Zur Vermittlung des besseren Verständnisses wurde das Rahmenkonzept der Seefahrt gewählt. In den kurzen und die jeweiligen Kapitel des Buches einleitenden Episoden werden die beiden Seefahrer Henry Salt und Charly Sugar in humoristischer und besonders überzeichnender Kontrastierung beschrieben, um mit den Mythen, Märchen und Legenden rund um das Thema Risiko und Risikomanagement aufzuräumen. An der Figur des an chronischer Fahrlässigkeit und Selbstüberschätzung leidenden Seefahrers Salt werden die diversen Fehler nachgezeichnet, die durch ein fehlendes Risikomanagement provoziert werden. In ihren Illustrationen gönnen sich die Autoren quer durch das Buch eine kräftige Portion Narrenfreiheit um auf diverse Übertreibungen und Entartungen aufmerksam zu machen. Gerade die künstlerische Hervorhebung soll die Realität erahnen lassen und verführt so stillschweigend zu mehr Realitätssinn.
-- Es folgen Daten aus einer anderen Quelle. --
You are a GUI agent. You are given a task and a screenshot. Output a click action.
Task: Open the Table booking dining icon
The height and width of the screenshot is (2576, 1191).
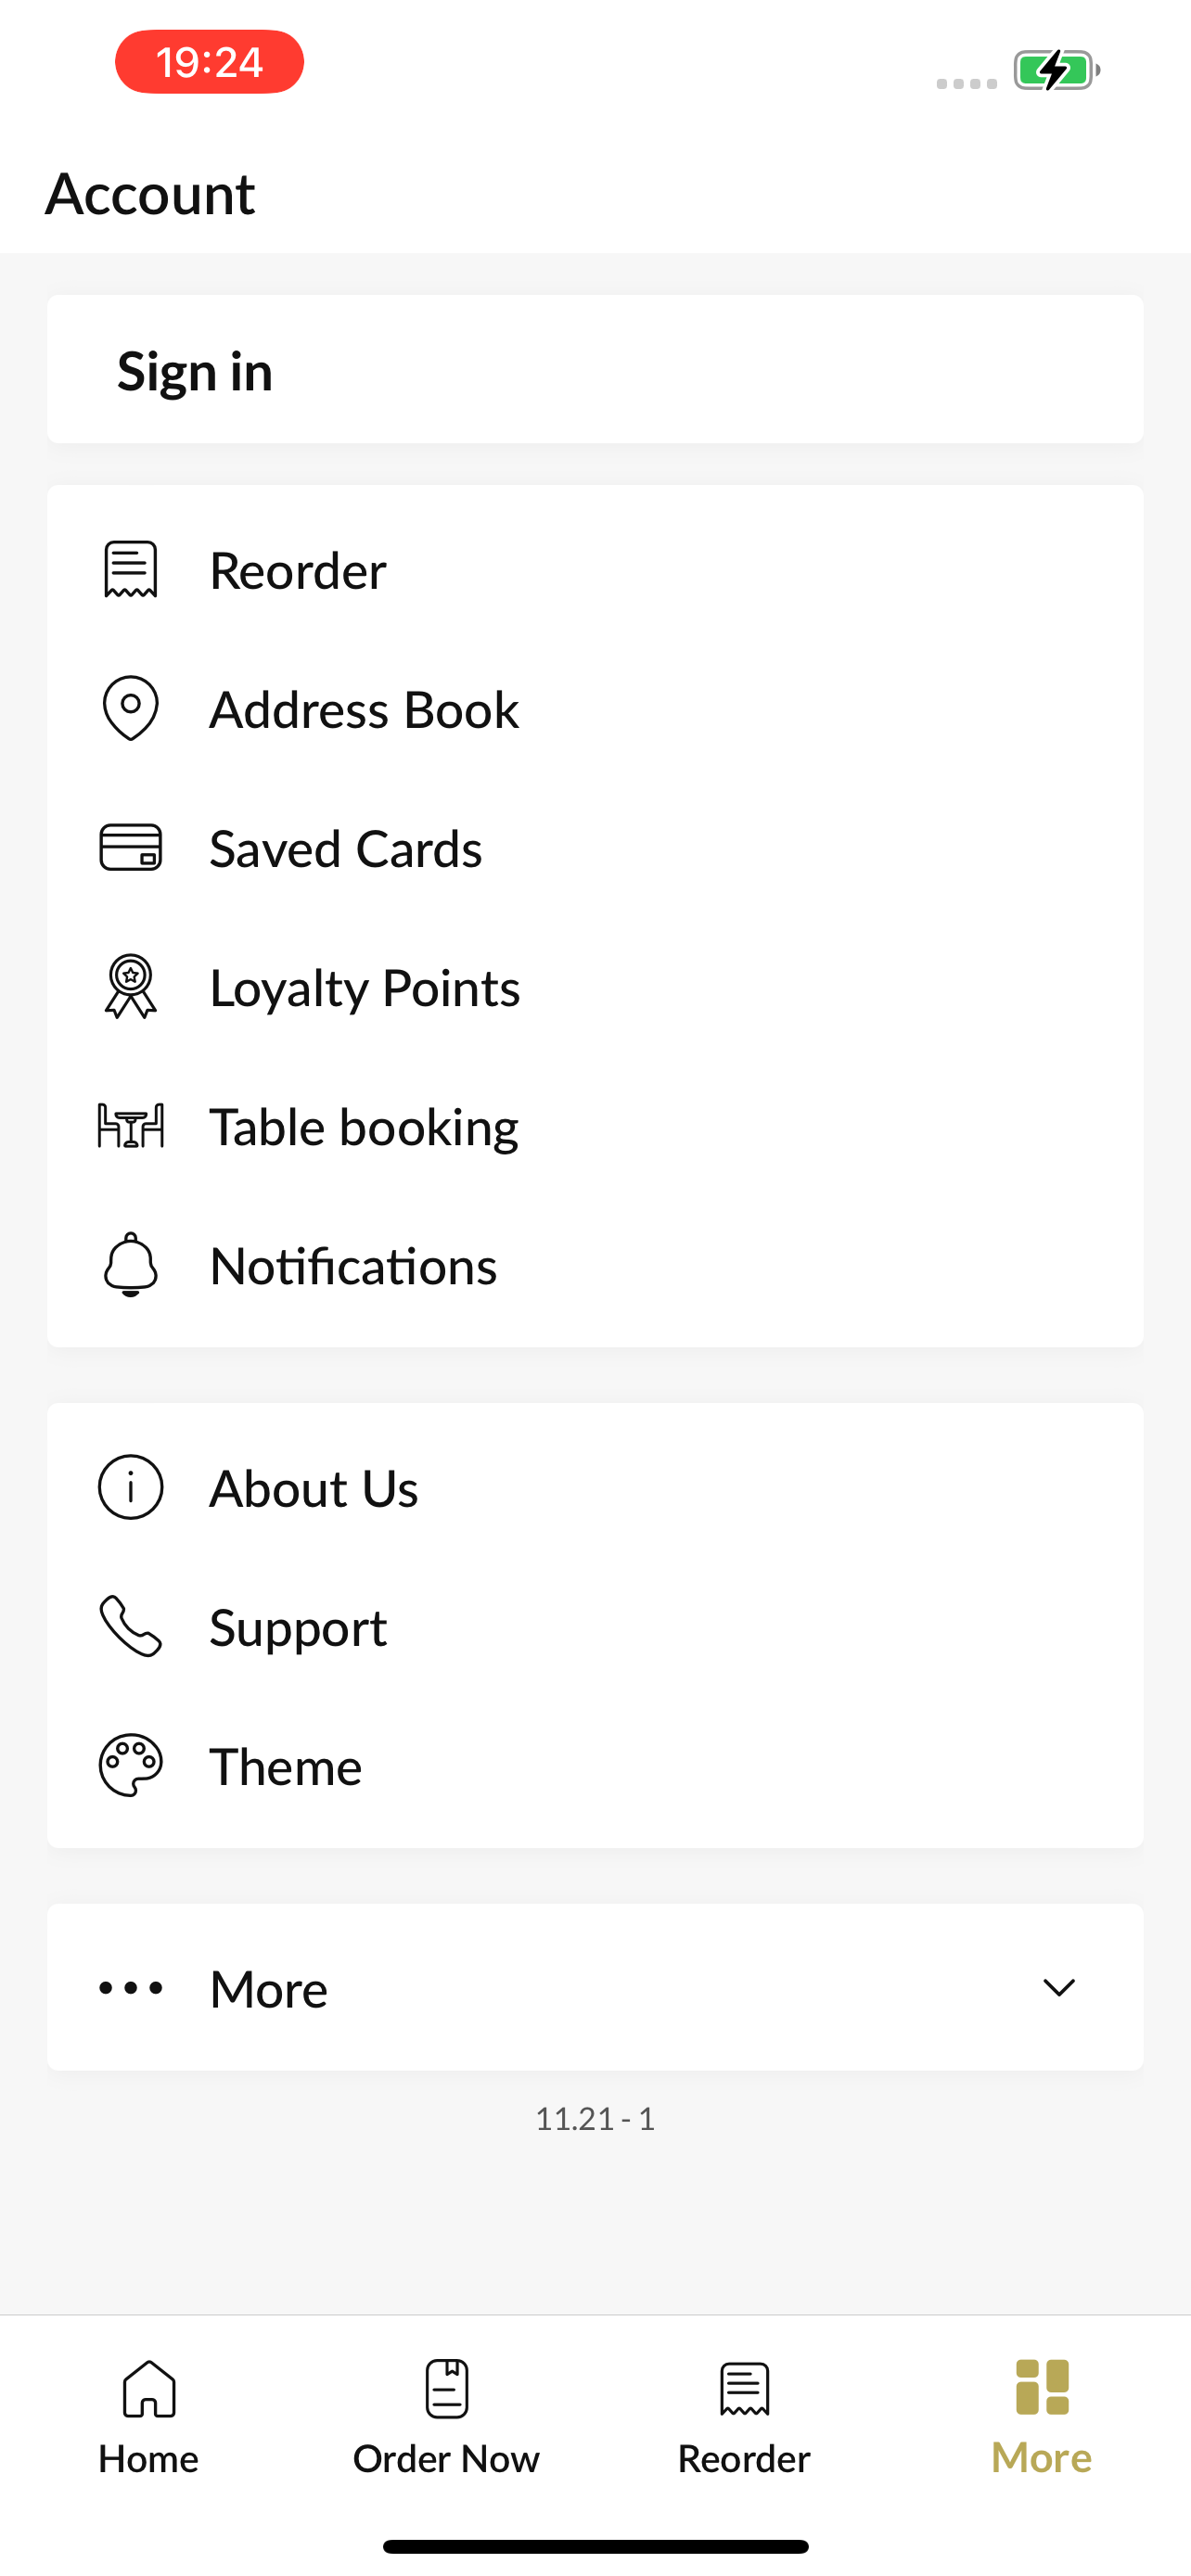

Und selbstverständlich wird auch der Risikobegriff erkenntnistheoretisch thematisiert: Nach den Autoren ein Konstrukt, dessen Konstruktionscharakter bedingt ist durch die jeweiligen Methoden, die angewendet werden. Schon von hier aus ergeben sich die ersten interpretatorischen Schwierigkeiten, was nach den Autoren durch die zweidimensionale Formel noch verschärft wird, die zwar Klarheit suggeriert, aber Übersimplifizierung liefert. Denn viele Risiken lassen sich damit gar nicht erfassen, schon gar nicht abbilden, was häufig zu zwei Reaktionen führt: Risikomanagement als sinnlos anzusehen ("Es kommt wie es kommt") oder Risiken durch erhöhte und damit leider selbst fehleranfällige Modellkomplexität oder übertriebene Methodenkombination zu erfassen. Die Autoren präsentieren als einen pragmatischen Ausweg den ebenfalls vom Wissenschaftlichen Beirat der Bundesregierung Globale Umweltveränderungen (WBGU) gewählten Ansatz der Einschätzung von Risiken nach Risikoklassen, wofür Figuren aus der griechischen Mythologie als Namensgeber fungieren. Die Kernbotschaft der Autoren wird jedoch bis zum Ende der Lektüre durchgehalten, um die verschiedenen Facetten an verschiedenen Stellen zu beleuchten, wonach das wichtigste Fundament eines gelungenen Risikomanagements eine praktizierte Risikokultur ist, und deren Realisierung eindrücklich an dem Vorbild der Figur "Sugar" demonstriert wird. An mehreren Beispielen verdeutlichen die Autoren die Rolle der Risikokultur, etwa im Zusammenhang mit dem Aufbau des eigentlichen Kapitals jeden Unternehmens, dem ehrlich erworbenen Vertrauen der Kunden, oder als Antwort auf Risiken diverser technologischer Neuentwicklungen, die forciert werden.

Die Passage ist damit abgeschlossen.